One of those guys linked to a mobster was this dude Pavel Bure, who was playing for Vancouver. We were told not to fly there because of safety issues, so Bob and I flew into Seattle, drove at night into Vancouver, got a hotel room, showered, shaved, and put on new clothes. We went to the rink where Pavel was and confronted him about his friendship with a known Russian Mafia guy. We told the camera guy, “Whatever happens, don’t stop rolling.” When Pavel said he didn’t know the guy, we pulled out a picture, a Polaroid of this Russian mobster eating borscht in a Moscow restaurant, and he wasn’t real happy about that.
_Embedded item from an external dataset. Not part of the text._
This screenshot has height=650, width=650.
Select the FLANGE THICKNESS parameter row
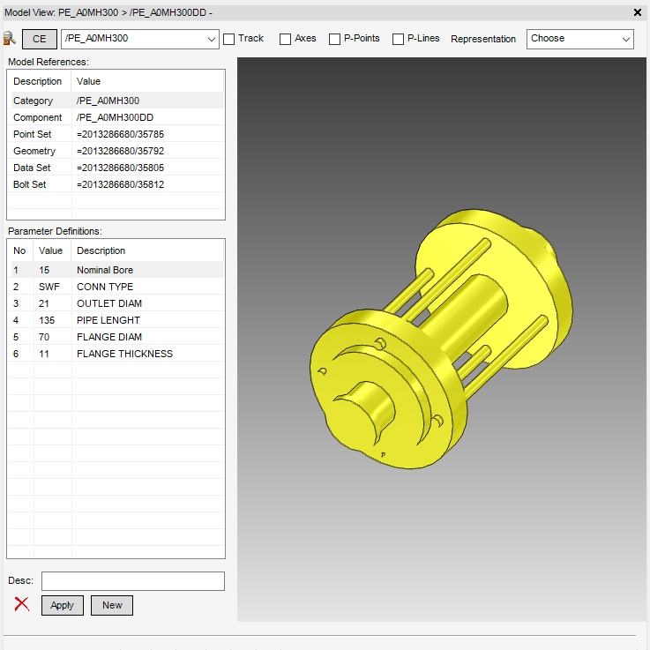[x=115, y=354]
I had gotten the picture in a scene right out of a James Bond movie. I was standing by a certain dumpster in New York City with a backward baseball cap on, and this person walks up in a trench coat, reached in their pocket, pulled out an envelope, handed it to me, and walked away. I was a crime reporter way before ESPN, and I had sources in various federal agencies in America helping us out with it. Law enforcement was helping us out too. And this wasn’t just some dude off the street.

So Pavel says the guy was just a friend, but as soon as we started to push him, he would say, “I don’t understand English.” If I remember correctly, we were in the locker room, and there was a guy sitting next to him. He got upset and then Pavel got upset and then the whole thing was kind of over.

HOWARD KATZ:

We knew we had our facts right and had a good story, but it wasn’t necessarily flattering to the National Hockey League. So I called Gary [Bettman, NHL commissioner] and said, “Here’s what we’re going to do; we’d like your side of it,” and Gary said, “You can’t do that.” So he called Michael [Eisner] and said, “You gotta kill this.” Remember, Disney owned the Ducks. But Michael told him, “When Disney bought ABC and ESPN we built two moats, one around ABC News and one around ESPN SportsCenter.” He told us, “If you feel like you’ve got the right story, you should run with it.”
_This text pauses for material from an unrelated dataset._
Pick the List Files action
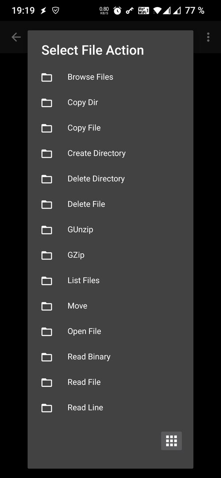This screenshot has height=478, width=221. [110, 281]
As many times as we were forced to do promotion for Disney things that didn’t necessarily fit, when it came to SportsCenter, we were given tremendous independence and autonomy. They never messed with our editorial content.

DON BARONE:

We wound up with stand-ups in Red Square, Washington, and Vancouver. After it aired, several people wrote stories on the report, and I heard from several newspaper guys who were pretty impressed by the thing.

BOB LEY:

The story did much to embellish the OTL franchise, and it set the stage for OTL’s report two years later on sneaker factories in Vietnam. That one had some people around here a bit uncomfortable, given the fact that Nike was a rather big advertiser. We also wound up doing follow-up reports on the Russian organized-crime influence on the lives of several NBA and tennis players.
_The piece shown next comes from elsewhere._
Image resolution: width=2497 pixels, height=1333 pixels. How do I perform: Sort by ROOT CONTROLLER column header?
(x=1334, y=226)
My deal at ESPN was coming up just as CNN SI was coming to be, and ESPN and I were going through a tough negotiation. Meanwhile, Jean McCormick, who had worked at ESPN and had gone to CNN SI, wanted me to join her. So I went down to Atlanta and talked with Jim Walton and a couple of other people. They put an offer together, but then ESPN stepped up and that was that. There is an ethic that pervades at a moment like that. There’s the comfort level of not having to uproot. There is the fact that your thumbprints are in the concrete of the foundation. You’re in the DNA of the place. And I knew I could walk into anybody’s office at ESPN, put my feet up on the desk, and talk about anything. If you have a problem, you can get it dealt with. You understand who you’re dealing with, and you have the ability to call on that shared history. That counts for something.